"Desastre político sem nome" do Governo, diz Marcelo

A decisão de adiar o pagamento do subsídio de férias aos funcionários públicos constitui "um desastre político sem nome" do Governo, afirmou este domingo Marcelo Rebelo de Sousa.

Após observar que no Governo"ninguém sabe de Direito e os que sabem esqueceram-se", o comentador da TVI explicou a sua posição: a comunicação política do Executivo continua "um desastre" por responsabilidade de Pedro Passos Coelho (pois Miguel Relvas já saiu), o ministro Vítor Gaspar deixou de ser "um trunfo" e confirma-se como "um problema" para o Governo, este "trata mal os funcionários públicos".

Recorde-se que o Governo decidiu pagar os subsídios de férias só em novembro, apesar da decisão do Tribunal Constitucional e de a lei geral determinar que tal ocorra em junho.

Marcelo Rebelo de Sousa disse ainda que o Presidente da República, sobre as políticas de austeridade, tem discursos diferentes face ao Governo e perante a Europa porque "não quer ser responsável por nada" que possa pôr o Executivo em causa - o que "depende do CDS", frisou.

Para o conselheiro de Estado, Cavaco Silva "será igual até ao fim do mandato" do Executivo se a coligação entre PSD e CDS se mantiver no pós-troika.

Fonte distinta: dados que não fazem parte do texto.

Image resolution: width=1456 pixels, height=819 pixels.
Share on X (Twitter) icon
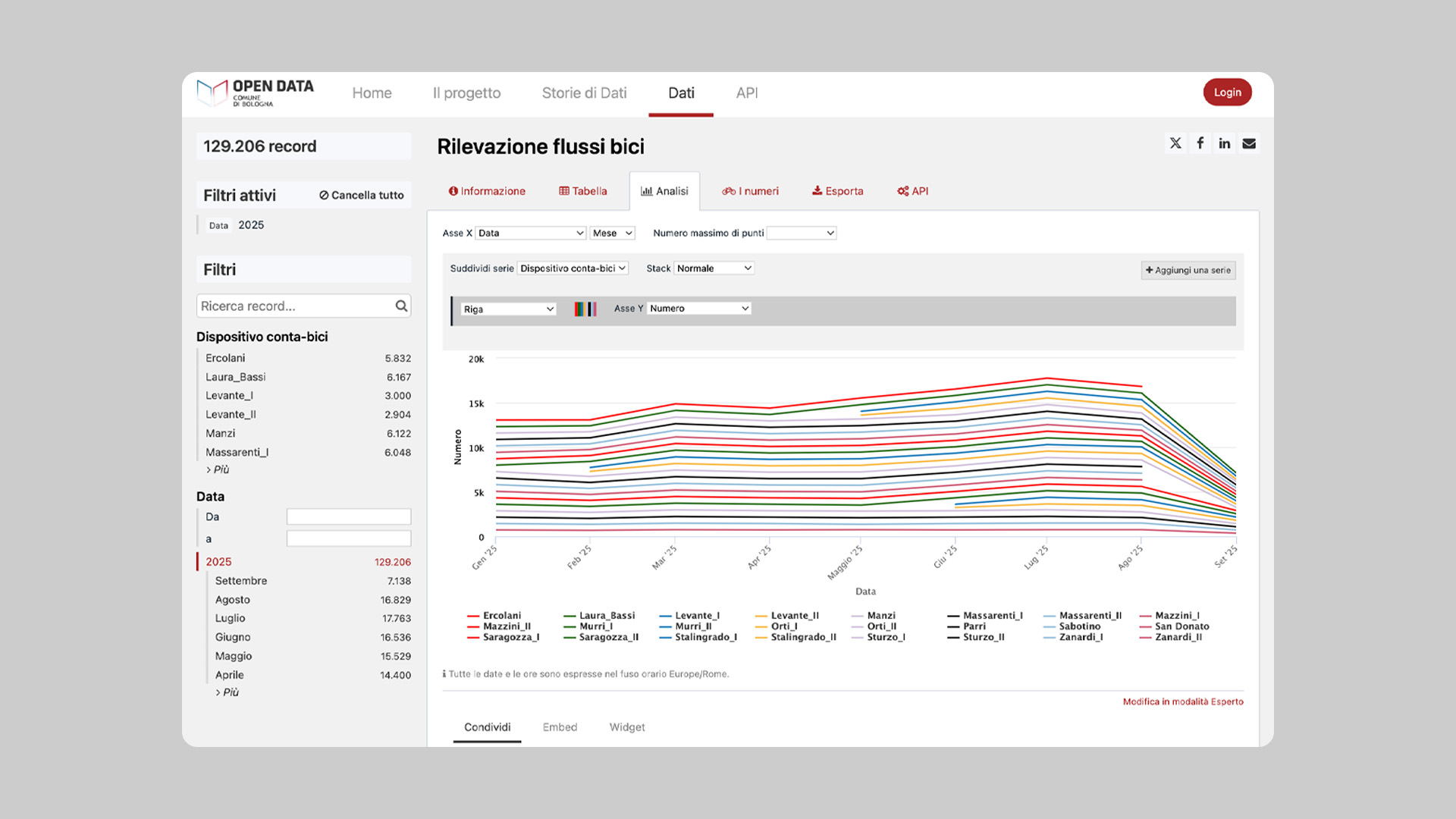click(x=1175, y=143)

Mas, adiantou Marcelo, "se houver crise interna não causada" por Cavaco Silva, este "pode ter de dissolver" o Parlamento e convocar eleições antecipadas.

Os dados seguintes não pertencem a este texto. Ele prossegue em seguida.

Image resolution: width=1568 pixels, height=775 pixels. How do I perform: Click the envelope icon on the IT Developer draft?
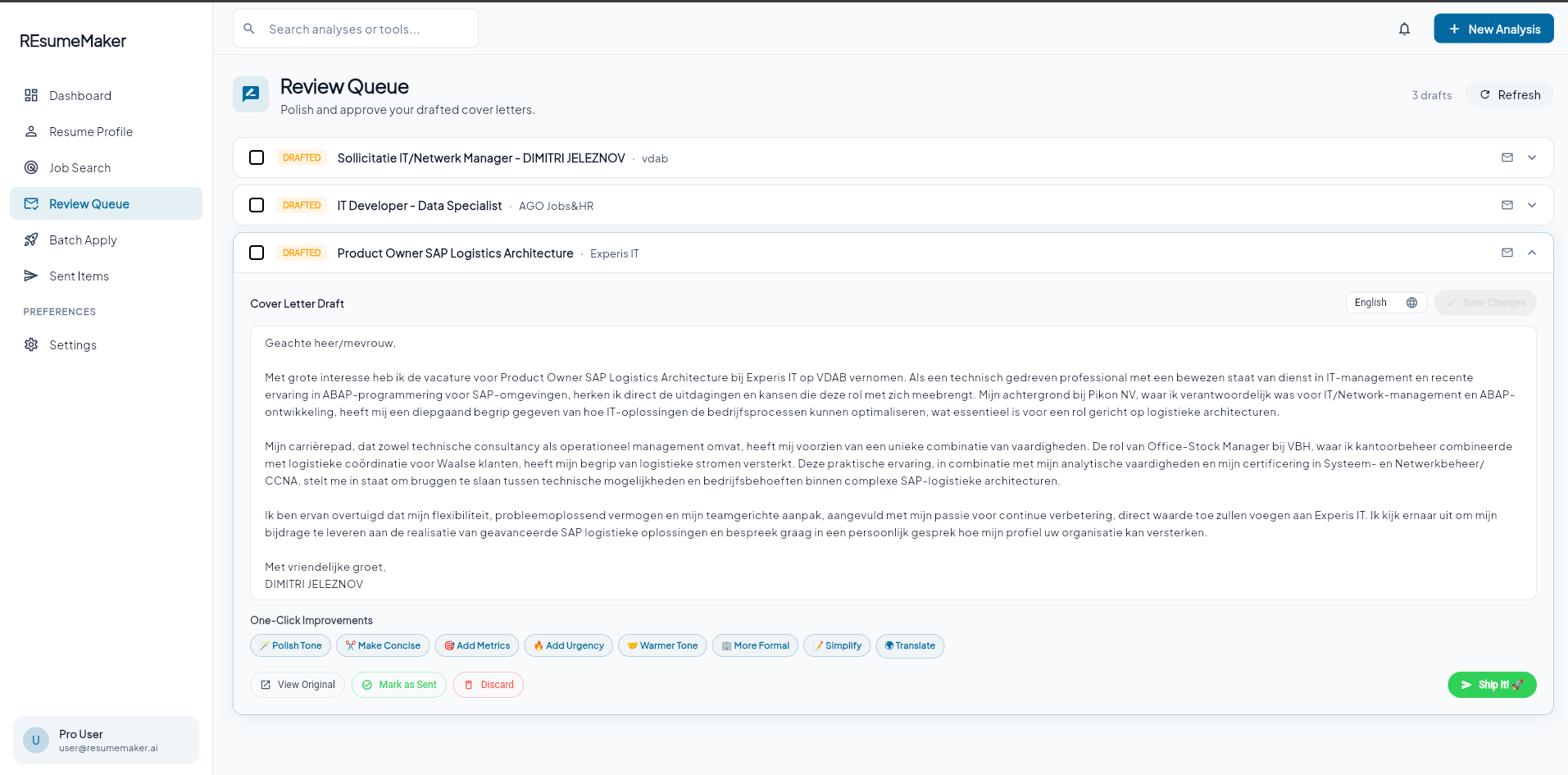point(1507,205)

Sobre as presidenciais, onde é apontado como potencial candidato, Marcelo Rebelo de Sousa considerou que essa corrida começará dentro de dois anos, dando origem a "duas campanhas [eleitorais] ao mesmo tempo" por coincidir com a das legislativas do Outono de 2015.

"Vai ser uma confusão porque uma vai contaminar a outra", previu Marcelo Rebelo de Sousa, admitindo que qualquer candidato de direita estará prejudicado à partida se o Governo se mantiver e a economia não melhorar.